§ **SOURCE MATERIAL**

|---|

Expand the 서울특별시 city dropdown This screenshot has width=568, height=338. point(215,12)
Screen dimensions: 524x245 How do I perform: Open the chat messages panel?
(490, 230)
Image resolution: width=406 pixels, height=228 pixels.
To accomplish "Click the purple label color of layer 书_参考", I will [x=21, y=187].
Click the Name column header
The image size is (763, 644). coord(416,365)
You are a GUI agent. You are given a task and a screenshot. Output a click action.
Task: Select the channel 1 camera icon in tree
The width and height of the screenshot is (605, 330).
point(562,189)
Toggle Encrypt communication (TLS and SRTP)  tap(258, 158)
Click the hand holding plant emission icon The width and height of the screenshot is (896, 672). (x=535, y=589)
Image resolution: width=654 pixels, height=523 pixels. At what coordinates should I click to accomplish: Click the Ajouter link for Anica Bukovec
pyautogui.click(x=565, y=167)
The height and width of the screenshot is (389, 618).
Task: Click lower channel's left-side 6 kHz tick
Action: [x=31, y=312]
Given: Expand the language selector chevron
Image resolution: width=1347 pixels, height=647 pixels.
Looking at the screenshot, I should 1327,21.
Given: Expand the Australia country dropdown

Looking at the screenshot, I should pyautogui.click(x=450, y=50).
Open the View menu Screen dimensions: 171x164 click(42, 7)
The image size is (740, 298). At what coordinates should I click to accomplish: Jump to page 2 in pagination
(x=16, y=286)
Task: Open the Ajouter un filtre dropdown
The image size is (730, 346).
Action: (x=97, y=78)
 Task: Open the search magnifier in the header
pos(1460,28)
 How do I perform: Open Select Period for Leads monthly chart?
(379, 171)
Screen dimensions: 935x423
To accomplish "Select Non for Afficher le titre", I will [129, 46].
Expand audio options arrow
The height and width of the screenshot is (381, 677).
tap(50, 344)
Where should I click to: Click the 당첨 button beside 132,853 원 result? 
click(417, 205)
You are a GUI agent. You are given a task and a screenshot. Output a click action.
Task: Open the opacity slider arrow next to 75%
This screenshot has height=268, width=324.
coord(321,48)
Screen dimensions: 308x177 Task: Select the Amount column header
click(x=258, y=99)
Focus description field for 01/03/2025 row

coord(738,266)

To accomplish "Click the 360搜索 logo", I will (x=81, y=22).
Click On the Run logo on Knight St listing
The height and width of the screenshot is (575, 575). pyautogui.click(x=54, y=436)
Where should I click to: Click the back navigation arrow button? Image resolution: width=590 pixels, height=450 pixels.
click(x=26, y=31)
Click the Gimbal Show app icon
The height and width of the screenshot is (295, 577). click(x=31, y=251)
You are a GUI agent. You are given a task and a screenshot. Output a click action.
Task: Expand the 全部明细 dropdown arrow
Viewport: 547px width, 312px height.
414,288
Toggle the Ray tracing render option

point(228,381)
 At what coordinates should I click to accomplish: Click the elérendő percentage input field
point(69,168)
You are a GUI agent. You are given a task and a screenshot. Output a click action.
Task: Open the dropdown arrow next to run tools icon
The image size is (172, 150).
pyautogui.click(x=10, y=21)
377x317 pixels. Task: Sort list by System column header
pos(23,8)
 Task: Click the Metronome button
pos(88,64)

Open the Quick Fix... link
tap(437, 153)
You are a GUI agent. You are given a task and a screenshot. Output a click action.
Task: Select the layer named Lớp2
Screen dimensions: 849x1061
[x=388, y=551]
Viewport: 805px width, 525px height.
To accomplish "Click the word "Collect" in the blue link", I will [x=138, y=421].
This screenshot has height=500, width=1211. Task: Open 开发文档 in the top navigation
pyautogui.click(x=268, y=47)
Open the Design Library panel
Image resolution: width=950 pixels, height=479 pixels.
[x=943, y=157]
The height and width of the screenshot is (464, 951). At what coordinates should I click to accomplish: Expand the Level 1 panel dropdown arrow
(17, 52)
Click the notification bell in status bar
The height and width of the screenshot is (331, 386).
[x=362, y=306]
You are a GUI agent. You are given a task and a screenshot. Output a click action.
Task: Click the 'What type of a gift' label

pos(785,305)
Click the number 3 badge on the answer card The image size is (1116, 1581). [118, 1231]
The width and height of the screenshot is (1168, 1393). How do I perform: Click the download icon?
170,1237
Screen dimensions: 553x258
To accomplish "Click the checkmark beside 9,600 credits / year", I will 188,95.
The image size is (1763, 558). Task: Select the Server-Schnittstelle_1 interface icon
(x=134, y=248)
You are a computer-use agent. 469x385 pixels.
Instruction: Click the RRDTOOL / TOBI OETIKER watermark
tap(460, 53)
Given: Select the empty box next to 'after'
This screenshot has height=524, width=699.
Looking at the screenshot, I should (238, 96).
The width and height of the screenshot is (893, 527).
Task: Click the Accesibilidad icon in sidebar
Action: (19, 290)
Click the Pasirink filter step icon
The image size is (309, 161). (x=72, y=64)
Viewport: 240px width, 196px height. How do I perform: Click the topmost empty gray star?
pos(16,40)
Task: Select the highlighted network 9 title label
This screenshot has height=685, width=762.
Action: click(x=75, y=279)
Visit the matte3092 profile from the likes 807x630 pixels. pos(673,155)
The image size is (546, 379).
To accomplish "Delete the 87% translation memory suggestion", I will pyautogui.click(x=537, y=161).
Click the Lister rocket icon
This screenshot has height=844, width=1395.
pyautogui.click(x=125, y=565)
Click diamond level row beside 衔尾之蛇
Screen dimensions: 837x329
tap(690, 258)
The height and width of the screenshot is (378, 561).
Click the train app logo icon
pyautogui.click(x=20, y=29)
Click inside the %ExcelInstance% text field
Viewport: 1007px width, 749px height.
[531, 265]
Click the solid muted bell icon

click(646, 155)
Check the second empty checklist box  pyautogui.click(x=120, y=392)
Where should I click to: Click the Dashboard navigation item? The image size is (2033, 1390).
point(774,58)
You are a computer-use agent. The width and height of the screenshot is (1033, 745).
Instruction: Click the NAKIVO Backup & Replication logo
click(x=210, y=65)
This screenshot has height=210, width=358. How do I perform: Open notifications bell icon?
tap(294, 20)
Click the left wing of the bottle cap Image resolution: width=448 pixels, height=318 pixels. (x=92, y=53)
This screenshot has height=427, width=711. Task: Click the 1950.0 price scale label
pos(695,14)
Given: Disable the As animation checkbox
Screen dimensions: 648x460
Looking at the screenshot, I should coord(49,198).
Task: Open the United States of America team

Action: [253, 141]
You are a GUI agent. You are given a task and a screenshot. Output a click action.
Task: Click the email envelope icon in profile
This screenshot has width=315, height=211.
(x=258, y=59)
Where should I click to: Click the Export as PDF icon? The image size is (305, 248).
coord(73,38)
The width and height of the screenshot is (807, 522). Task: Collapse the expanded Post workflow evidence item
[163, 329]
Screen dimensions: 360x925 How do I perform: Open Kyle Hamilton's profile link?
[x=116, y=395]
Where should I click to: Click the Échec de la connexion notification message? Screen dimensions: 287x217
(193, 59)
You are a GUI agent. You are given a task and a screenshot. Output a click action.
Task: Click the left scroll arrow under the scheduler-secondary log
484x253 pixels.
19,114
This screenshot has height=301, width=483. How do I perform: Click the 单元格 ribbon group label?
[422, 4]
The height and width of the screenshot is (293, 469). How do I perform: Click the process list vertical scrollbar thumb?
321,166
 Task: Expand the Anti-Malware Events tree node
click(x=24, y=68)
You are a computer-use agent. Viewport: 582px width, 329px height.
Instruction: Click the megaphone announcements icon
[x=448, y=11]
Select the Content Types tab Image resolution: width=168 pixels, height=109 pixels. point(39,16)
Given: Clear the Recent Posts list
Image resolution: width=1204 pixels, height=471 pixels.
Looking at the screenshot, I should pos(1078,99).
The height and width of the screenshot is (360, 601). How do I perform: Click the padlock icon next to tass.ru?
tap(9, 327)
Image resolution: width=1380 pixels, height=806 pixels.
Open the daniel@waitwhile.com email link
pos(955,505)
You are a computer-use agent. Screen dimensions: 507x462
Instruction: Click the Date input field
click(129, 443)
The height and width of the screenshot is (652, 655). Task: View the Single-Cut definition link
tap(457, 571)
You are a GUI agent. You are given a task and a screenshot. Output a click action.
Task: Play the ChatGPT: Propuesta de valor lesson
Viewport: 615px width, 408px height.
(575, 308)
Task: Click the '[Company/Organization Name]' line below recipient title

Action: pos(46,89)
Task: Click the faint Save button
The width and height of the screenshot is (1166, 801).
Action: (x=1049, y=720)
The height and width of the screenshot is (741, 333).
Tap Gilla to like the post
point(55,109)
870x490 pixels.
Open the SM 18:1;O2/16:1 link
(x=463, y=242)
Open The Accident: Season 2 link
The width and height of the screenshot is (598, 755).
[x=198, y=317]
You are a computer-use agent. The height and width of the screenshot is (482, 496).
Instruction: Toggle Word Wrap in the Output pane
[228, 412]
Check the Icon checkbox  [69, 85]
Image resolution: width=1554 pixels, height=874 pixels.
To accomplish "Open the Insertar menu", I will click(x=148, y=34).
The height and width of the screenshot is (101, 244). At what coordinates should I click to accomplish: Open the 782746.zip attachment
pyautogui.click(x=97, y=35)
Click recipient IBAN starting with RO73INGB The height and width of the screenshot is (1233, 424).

|---|

§ **WHAT TO DO**
From the records above, pick out and copy each line holding the word "computer".

§ **SOLUTION FOR THIS PROBLEM**
You are a computer-use agent. 469x385 pixels.
You are a computer-use agent. The width and height of the screenshot is (1033, 745).
You are a computer-use agent. Viewport: 582px width, 329px height.
You are a computer-use agent. Screen dimensions: 507x462
You are a computer-use agent. The height and width of the screenshot is (482, 496).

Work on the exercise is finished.